→ Input for this task
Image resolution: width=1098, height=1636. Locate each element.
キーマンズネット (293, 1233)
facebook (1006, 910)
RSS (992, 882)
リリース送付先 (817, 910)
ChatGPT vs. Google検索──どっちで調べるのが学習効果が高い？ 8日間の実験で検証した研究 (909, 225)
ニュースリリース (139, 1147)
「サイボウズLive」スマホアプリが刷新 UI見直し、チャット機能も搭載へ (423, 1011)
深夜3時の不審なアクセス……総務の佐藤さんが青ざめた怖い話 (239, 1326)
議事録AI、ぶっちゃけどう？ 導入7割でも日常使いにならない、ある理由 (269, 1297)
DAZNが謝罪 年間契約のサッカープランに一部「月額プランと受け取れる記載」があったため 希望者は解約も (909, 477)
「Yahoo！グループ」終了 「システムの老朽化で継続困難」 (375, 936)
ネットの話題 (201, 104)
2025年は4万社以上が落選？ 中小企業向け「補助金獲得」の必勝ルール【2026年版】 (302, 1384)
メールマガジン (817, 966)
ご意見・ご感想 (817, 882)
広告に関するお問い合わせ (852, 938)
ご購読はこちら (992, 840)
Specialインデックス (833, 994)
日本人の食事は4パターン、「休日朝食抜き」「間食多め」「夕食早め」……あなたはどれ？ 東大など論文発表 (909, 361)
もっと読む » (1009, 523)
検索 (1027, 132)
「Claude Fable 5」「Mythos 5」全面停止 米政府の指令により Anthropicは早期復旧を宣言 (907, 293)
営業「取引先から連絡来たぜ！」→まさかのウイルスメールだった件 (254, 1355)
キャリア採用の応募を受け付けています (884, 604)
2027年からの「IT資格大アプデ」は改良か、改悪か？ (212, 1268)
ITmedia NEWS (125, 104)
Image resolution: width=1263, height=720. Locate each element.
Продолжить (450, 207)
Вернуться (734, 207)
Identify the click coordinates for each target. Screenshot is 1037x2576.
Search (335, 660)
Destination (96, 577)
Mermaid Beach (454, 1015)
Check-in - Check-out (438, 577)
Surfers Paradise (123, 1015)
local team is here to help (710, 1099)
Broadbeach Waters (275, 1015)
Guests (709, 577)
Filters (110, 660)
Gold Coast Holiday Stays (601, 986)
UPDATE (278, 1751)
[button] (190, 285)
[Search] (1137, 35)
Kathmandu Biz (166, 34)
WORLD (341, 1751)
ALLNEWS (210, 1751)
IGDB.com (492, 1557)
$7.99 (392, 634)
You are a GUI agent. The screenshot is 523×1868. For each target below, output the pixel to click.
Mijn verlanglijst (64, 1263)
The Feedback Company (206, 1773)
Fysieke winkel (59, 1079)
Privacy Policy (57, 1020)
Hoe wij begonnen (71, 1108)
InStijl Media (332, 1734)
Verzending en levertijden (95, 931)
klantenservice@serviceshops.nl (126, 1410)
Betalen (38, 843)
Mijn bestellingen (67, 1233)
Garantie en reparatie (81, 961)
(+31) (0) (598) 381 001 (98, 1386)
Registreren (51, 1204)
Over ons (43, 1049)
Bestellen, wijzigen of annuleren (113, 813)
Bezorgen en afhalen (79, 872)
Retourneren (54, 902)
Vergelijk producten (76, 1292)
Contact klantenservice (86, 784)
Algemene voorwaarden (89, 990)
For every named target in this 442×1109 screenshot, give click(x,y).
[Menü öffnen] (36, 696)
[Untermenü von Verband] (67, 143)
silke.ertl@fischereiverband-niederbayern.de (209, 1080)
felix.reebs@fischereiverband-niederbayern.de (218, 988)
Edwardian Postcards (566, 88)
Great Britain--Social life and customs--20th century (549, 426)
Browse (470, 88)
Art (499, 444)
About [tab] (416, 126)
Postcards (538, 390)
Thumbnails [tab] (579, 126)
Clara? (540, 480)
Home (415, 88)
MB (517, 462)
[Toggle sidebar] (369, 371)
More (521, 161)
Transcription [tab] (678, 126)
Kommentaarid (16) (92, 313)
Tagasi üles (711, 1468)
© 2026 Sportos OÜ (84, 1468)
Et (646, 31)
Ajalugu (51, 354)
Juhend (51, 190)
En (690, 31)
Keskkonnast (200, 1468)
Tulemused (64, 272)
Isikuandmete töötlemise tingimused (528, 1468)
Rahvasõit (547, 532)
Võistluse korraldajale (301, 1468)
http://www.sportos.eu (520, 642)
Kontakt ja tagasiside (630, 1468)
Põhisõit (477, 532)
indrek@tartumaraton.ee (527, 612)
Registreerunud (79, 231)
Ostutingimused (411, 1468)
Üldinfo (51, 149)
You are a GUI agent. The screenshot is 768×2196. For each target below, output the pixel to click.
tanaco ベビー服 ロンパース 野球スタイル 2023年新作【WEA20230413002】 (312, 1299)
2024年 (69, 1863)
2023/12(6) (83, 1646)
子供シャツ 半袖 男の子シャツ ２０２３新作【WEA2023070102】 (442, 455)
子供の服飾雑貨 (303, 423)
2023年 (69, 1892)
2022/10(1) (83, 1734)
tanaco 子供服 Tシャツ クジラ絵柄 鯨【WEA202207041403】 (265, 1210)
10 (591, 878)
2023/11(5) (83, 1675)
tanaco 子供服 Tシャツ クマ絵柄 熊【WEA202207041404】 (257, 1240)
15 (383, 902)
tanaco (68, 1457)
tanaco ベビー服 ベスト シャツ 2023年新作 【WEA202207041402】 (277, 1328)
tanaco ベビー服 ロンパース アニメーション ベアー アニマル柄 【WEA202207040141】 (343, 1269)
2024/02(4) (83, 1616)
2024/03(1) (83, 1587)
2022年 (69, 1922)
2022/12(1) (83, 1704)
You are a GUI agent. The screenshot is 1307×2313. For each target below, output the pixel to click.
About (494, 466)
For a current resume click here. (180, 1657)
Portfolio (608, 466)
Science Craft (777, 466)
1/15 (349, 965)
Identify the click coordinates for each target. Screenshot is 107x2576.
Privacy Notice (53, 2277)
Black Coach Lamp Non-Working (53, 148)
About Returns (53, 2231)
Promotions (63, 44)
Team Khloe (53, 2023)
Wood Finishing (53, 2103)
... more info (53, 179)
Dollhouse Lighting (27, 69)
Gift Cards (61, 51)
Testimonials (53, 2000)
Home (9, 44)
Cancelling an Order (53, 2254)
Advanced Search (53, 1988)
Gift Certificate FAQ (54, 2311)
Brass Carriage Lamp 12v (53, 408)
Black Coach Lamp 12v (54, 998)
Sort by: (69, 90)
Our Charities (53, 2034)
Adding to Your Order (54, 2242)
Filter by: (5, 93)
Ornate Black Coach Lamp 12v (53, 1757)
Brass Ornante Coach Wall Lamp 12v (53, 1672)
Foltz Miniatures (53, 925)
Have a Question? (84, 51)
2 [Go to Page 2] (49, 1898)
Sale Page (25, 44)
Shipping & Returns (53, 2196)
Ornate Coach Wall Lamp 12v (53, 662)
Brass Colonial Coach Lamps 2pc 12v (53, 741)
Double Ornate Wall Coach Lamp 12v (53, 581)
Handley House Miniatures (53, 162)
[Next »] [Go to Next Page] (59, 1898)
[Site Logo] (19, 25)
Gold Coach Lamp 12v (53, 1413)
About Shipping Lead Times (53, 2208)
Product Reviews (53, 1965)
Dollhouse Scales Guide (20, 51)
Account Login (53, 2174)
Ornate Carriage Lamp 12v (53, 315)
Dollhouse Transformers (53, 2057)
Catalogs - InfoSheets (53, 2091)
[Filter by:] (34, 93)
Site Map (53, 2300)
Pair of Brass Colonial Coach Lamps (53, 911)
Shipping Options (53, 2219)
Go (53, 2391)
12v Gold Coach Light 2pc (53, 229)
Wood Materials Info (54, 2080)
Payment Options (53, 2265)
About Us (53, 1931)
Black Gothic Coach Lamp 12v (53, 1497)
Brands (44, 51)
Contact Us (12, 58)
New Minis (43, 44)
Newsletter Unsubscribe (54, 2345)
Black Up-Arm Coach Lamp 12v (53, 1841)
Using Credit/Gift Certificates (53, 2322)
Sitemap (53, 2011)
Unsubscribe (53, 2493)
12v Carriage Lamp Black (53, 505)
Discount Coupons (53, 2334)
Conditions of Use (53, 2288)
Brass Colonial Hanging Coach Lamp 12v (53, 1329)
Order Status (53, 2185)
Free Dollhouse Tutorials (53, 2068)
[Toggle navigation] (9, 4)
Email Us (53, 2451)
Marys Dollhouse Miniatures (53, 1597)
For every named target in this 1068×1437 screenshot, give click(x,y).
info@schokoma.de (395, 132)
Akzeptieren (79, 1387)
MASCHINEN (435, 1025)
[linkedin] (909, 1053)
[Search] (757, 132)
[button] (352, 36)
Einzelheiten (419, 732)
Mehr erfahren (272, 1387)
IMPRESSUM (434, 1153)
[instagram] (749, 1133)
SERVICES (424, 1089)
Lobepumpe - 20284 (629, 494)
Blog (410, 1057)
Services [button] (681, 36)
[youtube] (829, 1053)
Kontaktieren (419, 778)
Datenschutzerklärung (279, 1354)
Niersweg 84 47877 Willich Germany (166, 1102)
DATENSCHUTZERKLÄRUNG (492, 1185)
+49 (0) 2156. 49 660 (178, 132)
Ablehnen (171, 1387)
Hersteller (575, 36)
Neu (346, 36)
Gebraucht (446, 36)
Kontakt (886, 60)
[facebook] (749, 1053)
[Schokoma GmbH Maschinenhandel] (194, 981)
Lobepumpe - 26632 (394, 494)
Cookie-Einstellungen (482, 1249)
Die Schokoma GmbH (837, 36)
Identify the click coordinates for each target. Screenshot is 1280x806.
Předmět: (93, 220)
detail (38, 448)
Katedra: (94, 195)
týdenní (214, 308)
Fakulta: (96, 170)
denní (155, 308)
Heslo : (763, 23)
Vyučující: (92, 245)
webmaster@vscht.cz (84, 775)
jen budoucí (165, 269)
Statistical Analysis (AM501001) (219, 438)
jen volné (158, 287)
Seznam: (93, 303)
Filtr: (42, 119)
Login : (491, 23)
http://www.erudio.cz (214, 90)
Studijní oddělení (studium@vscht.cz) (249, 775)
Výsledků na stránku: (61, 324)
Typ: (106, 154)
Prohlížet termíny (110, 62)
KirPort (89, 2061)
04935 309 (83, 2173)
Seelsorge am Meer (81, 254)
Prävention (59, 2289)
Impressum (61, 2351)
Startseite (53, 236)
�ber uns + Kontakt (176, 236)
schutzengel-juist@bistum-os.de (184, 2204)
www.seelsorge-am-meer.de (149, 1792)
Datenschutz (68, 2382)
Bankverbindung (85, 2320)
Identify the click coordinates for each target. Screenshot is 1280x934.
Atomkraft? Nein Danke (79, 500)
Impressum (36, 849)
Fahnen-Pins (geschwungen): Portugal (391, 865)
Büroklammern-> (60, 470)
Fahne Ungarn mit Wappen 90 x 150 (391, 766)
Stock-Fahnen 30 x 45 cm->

→ Task requirements
Rescale every line from the line with "Tulemused (64, 272)" to the line with "2022/12(1) (83, 1704)", both included, and output only those lines. Keep lines without answer coordinates as they are, and multiply each answer coordinate by 1.1, rounding to whole numbers with halves rounded up.

→ The answer
Tulemused (70, 299)
Isikuandmete töötlemise tingimused (581, 1615)
Rahvasõit (602, 585)
Võistluse korraldajale (331, 1615)
http://www.sportos.eu (572, 706)
Kontakt ja tagasiside (693, 1615)
Põhisõit (525, 585)
indrek@tartumaraton.ee (580, 673)
Registreerunud (87, 254)
Ostutingimused (452, 1615)
Üldinfo (56, 164)
You are a GUI agent. The screenshot is 768×2196. For each target below, output the pixel to click.
tanaco ベビー服 ロンパース 野球スタイル 2023年新作【WEA20230413002】 (343, 1429)
2024年 (76, 2049)
2023/12(6) (91, 1811)
子供シャツ 半袖 男の子シャツ ２０２３新作【WEA2023070102】 (486, 501)
子供の服飾雑貨 (333, 465)
2023年 (76, 2081)
2022/10(1) (91, 1907)
tanaco 子供服 Tシャツ クジラ絵柄 鯨【WEA202207041403】 (292, 1331)
10 (650, 966)
2023/11(5) (91, 1843)
tanaco 子供服 Tシャツ クマ絵柄 熊【WEA202207041404】 (283, 1364)
15 (421, 992)
tanaco (75, 1603)
tanaco ベビー服 ベスト シャツ 2023年新作 【WEA202207041402】 (305, 1461)
tanaco ベビー服 ロンパース アニメーション ベアー アニマル柄 【WEA202207040141】 (377, 1396)
2024/02(4) (91, 1778)
2024/03(1) (91, 1746)
2022年 (76, 2114)
2022/12(1) (91, 1874)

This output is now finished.